In a later phase of my training, while rotating in immunology, I had the good fortune to assist a young, recently drafted pathologist who had just completed his training at Columbia University. He was setting up a new test for systemic lupus erythematosus. After learning how to spell it, and marveling that my mentor had traveled to Baltimore to a meatpacking plant to obtain a calf thymus gland, I assisted him in cutting the tissue into 1-cm cubes and freezing them for subsequent use in making imprints on slides to establish the first antinuclear antibody test at Reed. We used immunofluorescent antibodies to identify patterns of nuclear staining along with the titer of the antibodies found to be virtually diagnostic of a disease that was readily recognized in its full presentation but difficult to recognize in the majority of patients with early or partial features. Rheumatologists were generous in extending appreciation for this advance, including the progressive sophistication of our recognition of different patterns of nuclear fluorescence in lupus and related collagen diseases. It was a lesson that there is much more to communication with clinicians beyond the printed result on a laboratory report.

After my service in the Air Force, I was privileged to enter private practice in South Carolina with an outstanding group of young colleagues, led by Joe Black, MD, who had established a reputation for high professional standards. Among their innovative practices was the inclusion of an admission complete blood count and, the classic for its time, the 12-test biochemical profile with review of each abnormal blood smear and the pattern of the biochemical tests by a pathologist. Each afternoon, the pathologist of the day would sign out abnormal blood smears and the abnormal biochemical scans. Often, the findings were correlated between the morphology and biochemistry. When striking findings would be recognized, a personal call would be made to the admitting physician informing her or him of the potential diagnoses raised by these findings. There were numerous cases of iron deficiency, vitamin B12 deficiency, hemolytic disease, leukemias, sepsis, hypothyroidism, hepatitis, occult myocardial infarction, and many other diagnoses raised for early confirmation and other related tests.

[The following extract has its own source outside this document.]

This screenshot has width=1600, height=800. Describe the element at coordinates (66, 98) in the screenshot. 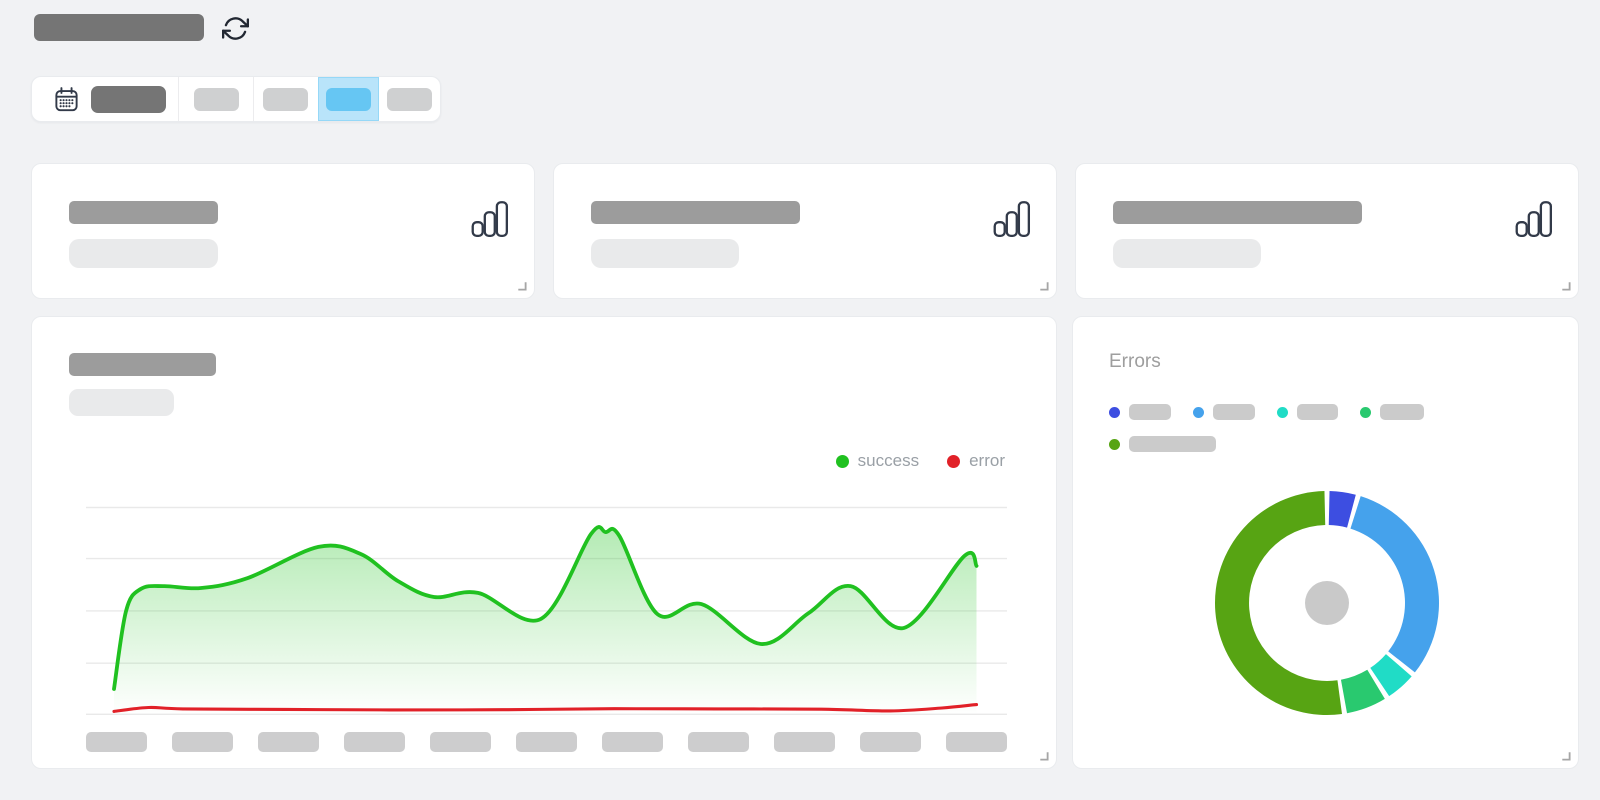

I see `calendar-icon` at that location.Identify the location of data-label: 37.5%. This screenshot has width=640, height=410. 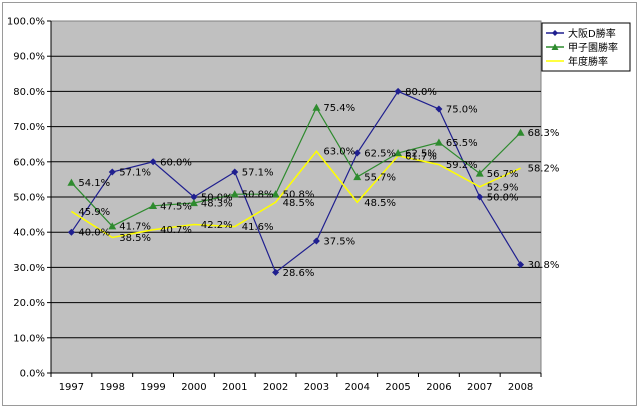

While many of these were suspected, many were not, and it became apparent to us that many clinical problems were not recognized without our interventions.

The experiences with recognizing silent or atypical myocardial injury at a time when nonspecific tests such as the total creatine kinase, transaminases, and lactic dehydrogenases were the predominant laboratory tests to complement the electrocardiogram led us to pursue the more reliable creatine kinase isoenzymes early in their availability. I had set up the first total creatine kinase test at Reed in my rotation on clinical chemistry while a resident. We had thought at the time that it was a marvelous advance over the other tests, and it was, but only after later establishing the isoenzymes did we recognize how misleading the total was in isolation. This was a quantum leap in diagnostic sensitivity and specificity. It would lead later to my early investment in developing the cardiac troponin test while in Dallas at the University of Texas as director of the medical laboratories at Parkland Hospital. Finally, the test was truly sensitive and specific, sufficiently so that one prominent cardiologist, mockingly and skeptically, referred to our troponin results in a patient as a “Joe Keffer 5 gram Infarct.” It really was. He was wrong. Once again, there was demonstrated a need for an intimate investment in collaboration with the clinicians.